[SOURCE MATERIAL]
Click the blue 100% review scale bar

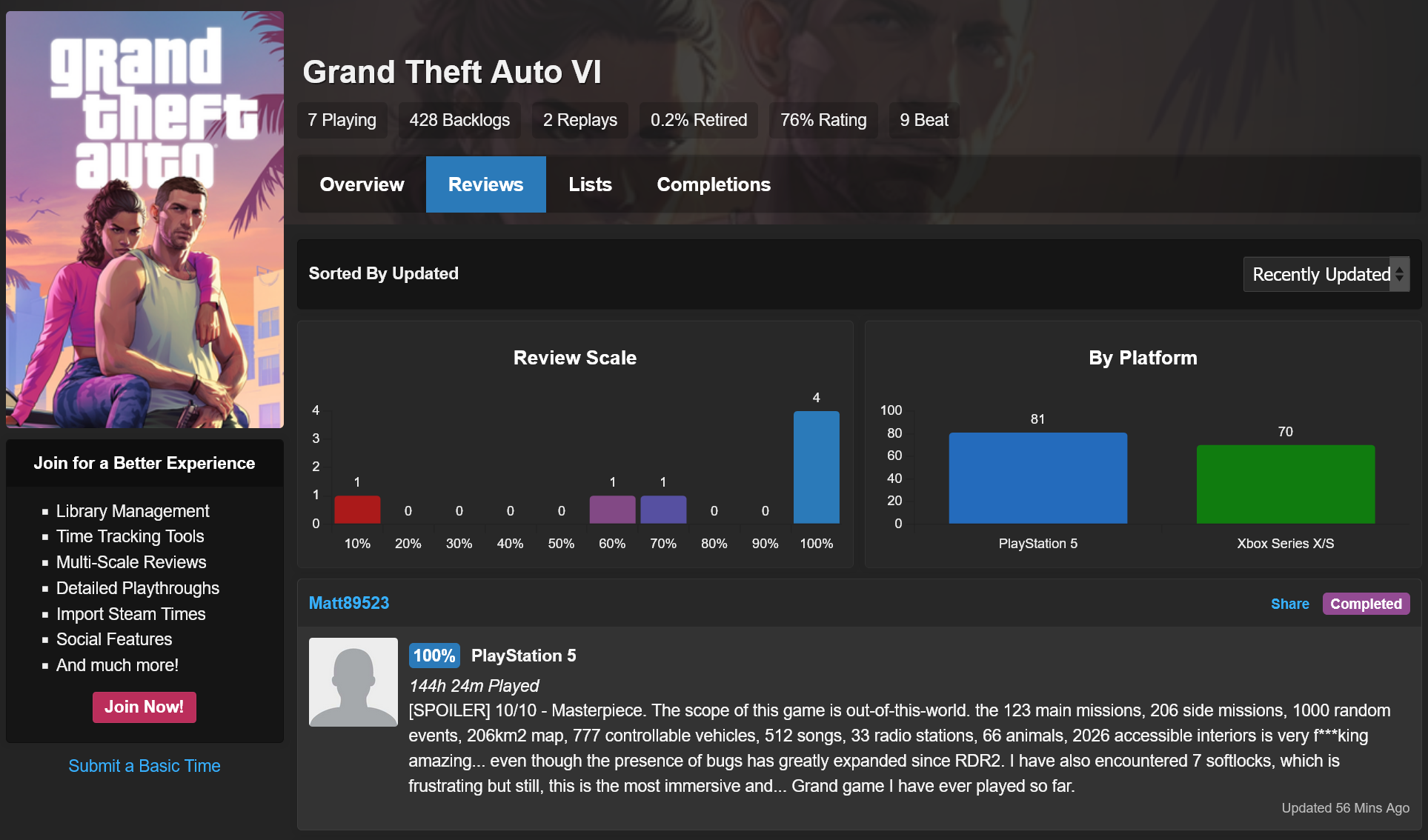[x=816, y=467]
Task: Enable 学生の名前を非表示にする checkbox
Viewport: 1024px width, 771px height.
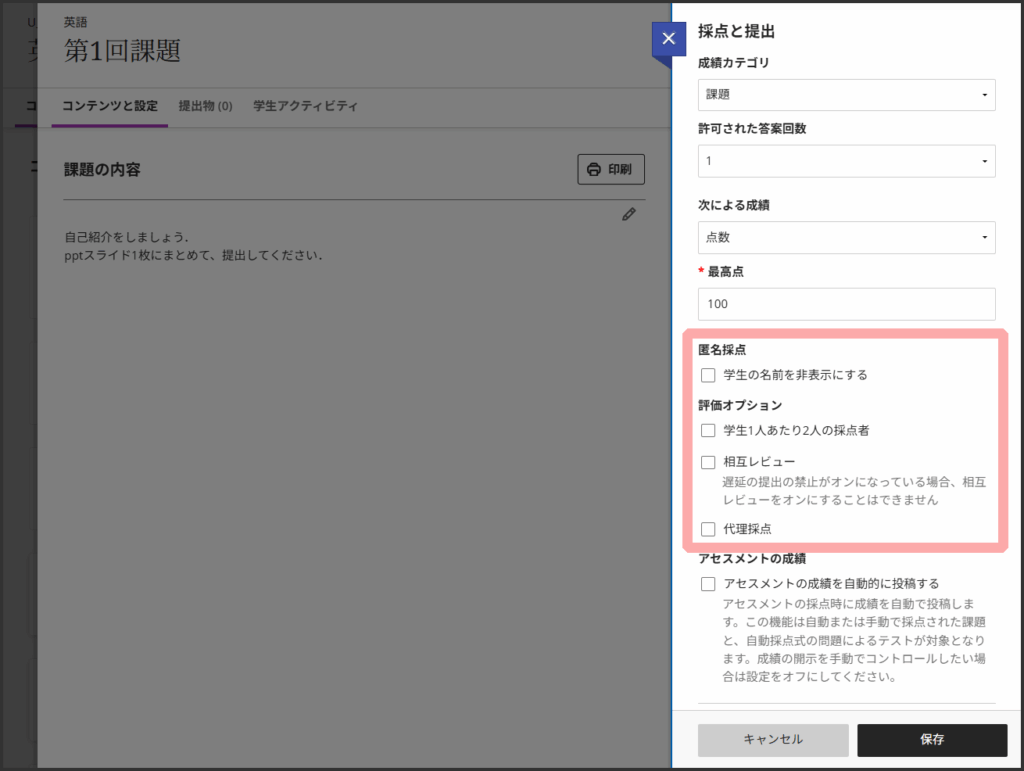Action: (708, 376)
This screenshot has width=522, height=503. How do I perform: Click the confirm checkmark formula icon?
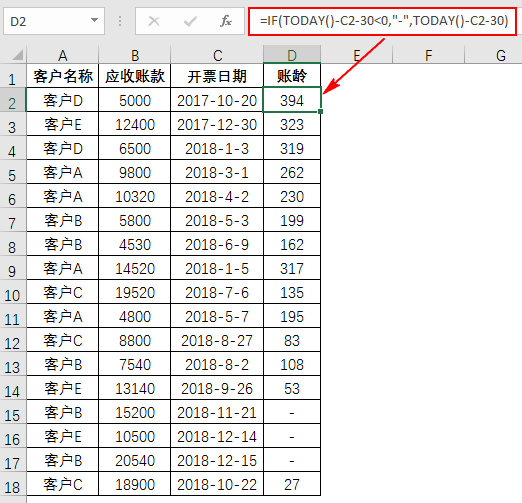[190, 21]
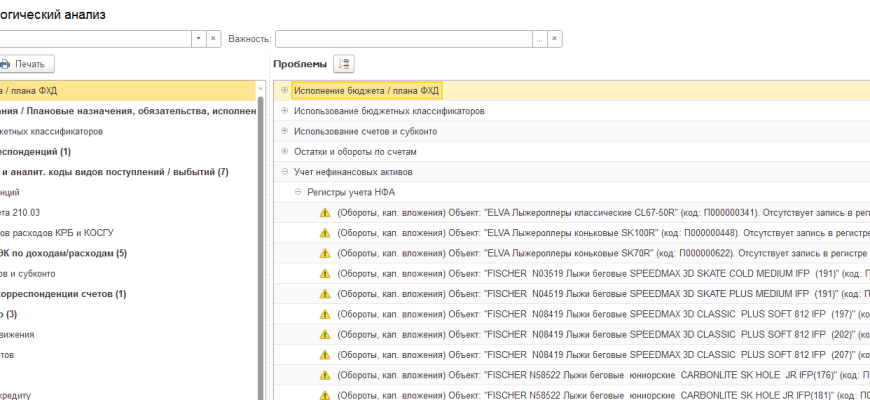Collapse the Регистры учета НФА subgroup
The height and width of the screenshot is (400, 870).
[297, 192]
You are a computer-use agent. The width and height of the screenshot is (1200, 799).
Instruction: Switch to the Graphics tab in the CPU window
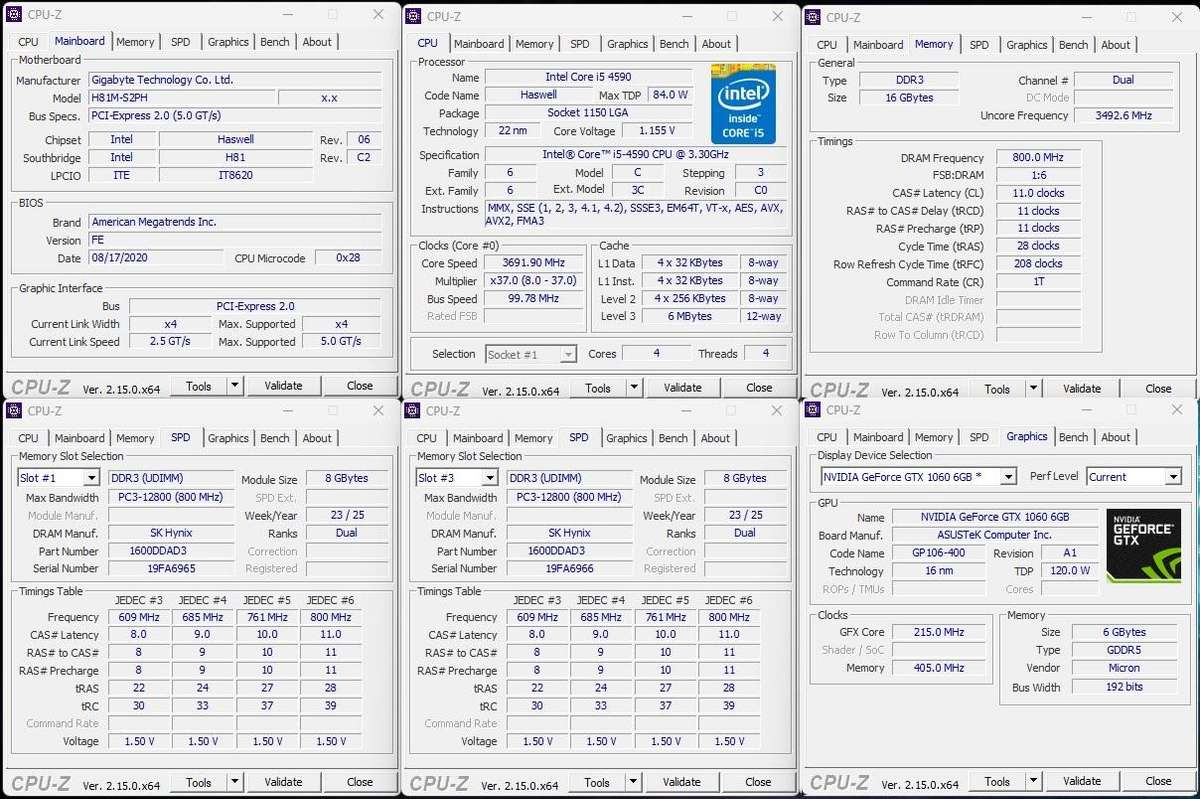[627, 43]
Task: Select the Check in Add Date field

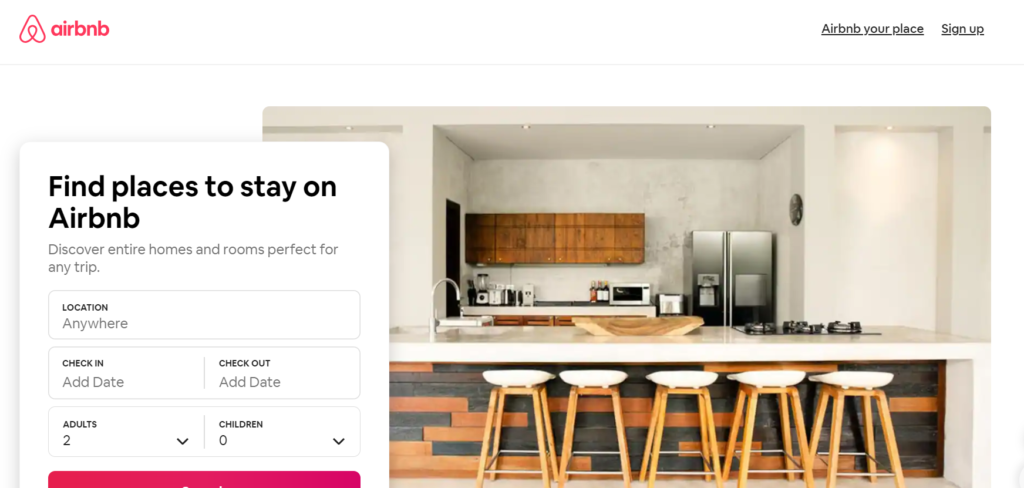Action: tap(126, 373)
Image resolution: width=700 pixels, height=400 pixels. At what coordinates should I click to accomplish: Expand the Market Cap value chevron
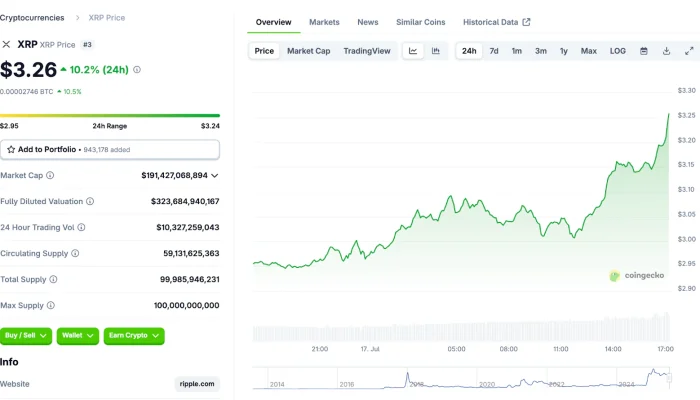point(215,175)
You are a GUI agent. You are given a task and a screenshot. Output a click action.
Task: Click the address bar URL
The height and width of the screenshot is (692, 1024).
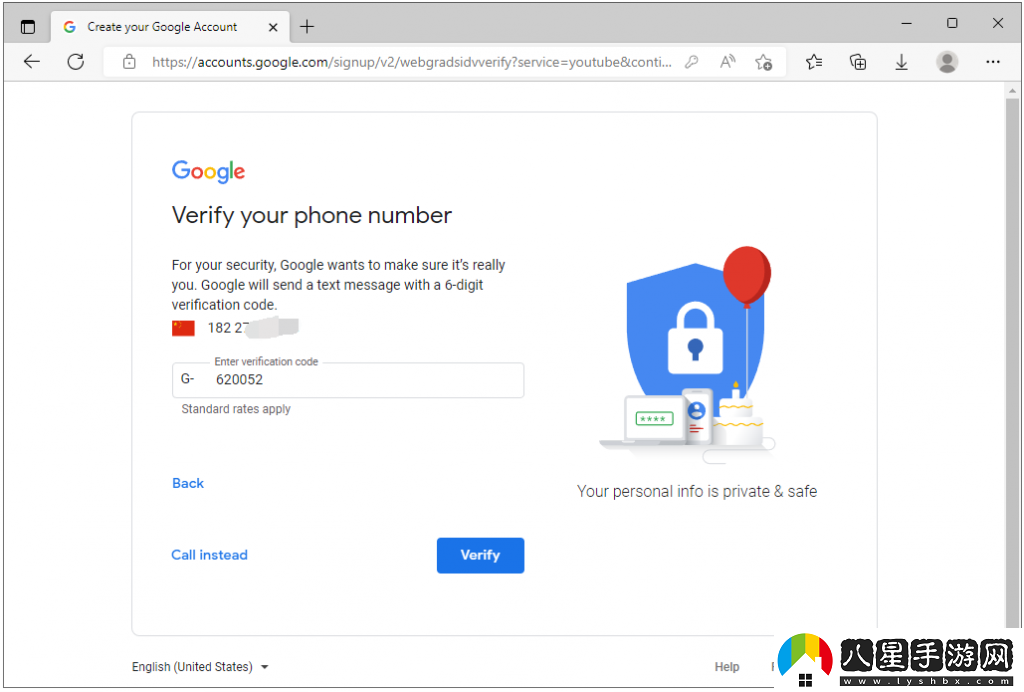[410, 62]
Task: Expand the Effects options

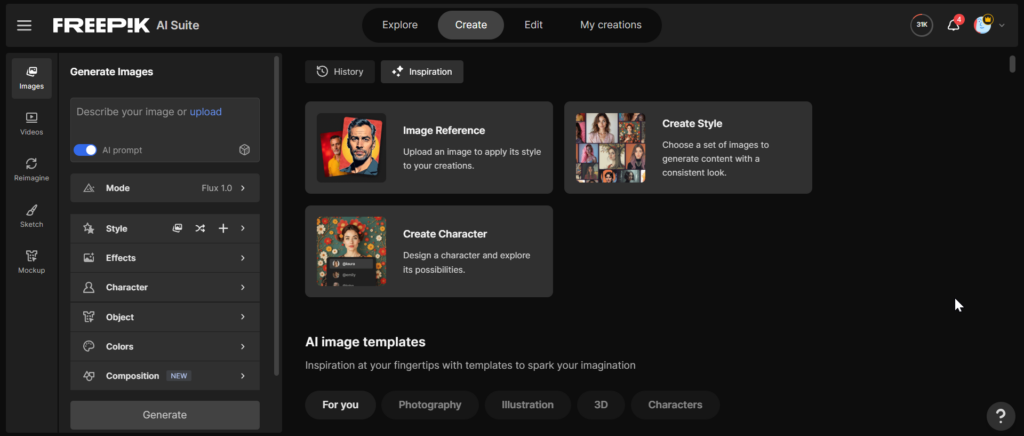Action: click(165, 258)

[EXERCISE DESCRIPTION]
What you print must be exactly the lines from the one containing "Instruction: Switch to" through the last line of the material, and no pictures.

[THE COMPLETED TASK]
Instruction: Switch to the Graphics tab in the CPU window
[627, 43]
Task: Select the Check in Add Date field

Action: tap(126, 373)
Image resolution: width=700 pixels, height=400 pixels. At what coordinates should I click to accomplish: Expand the Market Cap value chevron
point(215,175)
You are a GUI agent. You are given a task and a screenshot. Output a click action.
Task: Click the address bar URL
The height and width of the screenshot is (692, 1024).
[410, 62]
Task: Expand the Effects options

Action: click(165, 258)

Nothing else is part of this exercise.